AIM: Convert the rows into a Markdown table, starting at the line that contains "The width and height of the screenshot is (1015, 719)." and ending at the last row. Use the columns "No." and "Line", and leave out blank lines.

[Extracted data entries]
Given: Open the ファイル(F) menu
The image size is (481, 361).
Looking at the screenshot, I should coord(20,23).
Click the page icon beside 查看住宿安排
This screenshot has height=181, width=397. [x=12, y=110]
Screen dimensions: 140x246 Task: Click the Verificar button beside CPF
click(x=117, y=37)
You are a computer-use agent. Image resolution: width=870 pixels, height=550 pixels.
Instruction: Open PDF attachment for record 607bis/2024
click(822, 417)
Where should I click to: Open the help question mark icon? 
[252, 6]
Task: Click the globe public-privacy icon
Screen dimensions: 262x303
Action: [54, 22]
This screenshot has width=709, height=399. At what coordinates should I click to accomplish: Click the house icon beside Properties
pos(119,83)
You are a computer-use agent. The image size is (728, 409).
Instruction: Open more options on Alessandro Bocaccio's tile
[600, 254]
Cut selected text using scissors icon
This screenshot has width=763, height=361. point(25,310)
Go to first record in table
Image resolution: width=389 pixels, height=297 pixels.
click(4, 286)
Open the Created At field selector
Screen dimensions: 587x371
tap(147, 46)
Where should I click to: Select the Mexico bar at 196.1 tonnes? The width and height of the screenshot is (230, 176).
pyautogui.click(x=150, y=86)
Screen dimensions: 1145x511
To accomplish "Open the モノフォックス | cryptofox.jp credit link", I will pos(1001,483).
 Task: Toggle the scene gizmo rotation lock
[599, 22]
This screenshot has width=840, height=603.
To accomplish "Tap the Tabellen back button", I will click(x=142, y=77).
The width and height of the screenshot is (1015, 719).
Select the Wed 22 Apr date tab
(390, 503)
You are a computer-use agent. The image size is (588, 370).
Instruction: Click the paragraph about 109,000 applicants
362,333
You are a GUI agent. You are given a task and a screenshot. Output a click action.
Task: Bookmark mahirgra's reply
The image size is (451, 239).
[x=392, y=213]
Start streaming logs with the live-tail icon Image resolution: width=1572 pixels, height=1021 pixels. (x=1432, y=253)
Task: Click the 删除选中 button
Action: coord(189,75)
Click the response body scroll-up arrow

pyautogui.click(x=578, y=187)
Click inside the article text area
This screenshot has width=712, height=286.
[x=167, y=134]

RESPONSE FOR THIS EXERCISE:
| No. | Line |
|---|---|
| 1 | The width and height of the screenshot is (1015, 719). |
| 2 | Select the Wed 22 Apr date tab |
| 3 | (390, 503) |
| 4 | You are a computer-use agent. The image size is (588, 370). |
| 5 | Instruction: Click the paragraph about 109,000 applicants |
| 6 | 362,333 |
| 7 | You are a GUI agent. You are given a task and a screenshot. Output a click action. |
| 8 | Task: Bookmark mahirgra's reply |
| 9 | The image size is (451, 239). |
| 10 | [x=392, y=213] |
| 11 | Start streaming logs with the live-tail icon Image resolution: width=1572 pixels, height=1021 pixels. (x=1432, y=253) |
| 12 | Task: Click the 删除选中 button |
| 13 | Action: coord(189,75) |
| 14 | Click the response body scroll-up arrow |
| 15 | pyautogui.click(x=578, y=187) |
| 16 | Click inside the article text area |
| 17 | This screenshot has width=712, height=286. |
| 18 | [x=167, y=134] |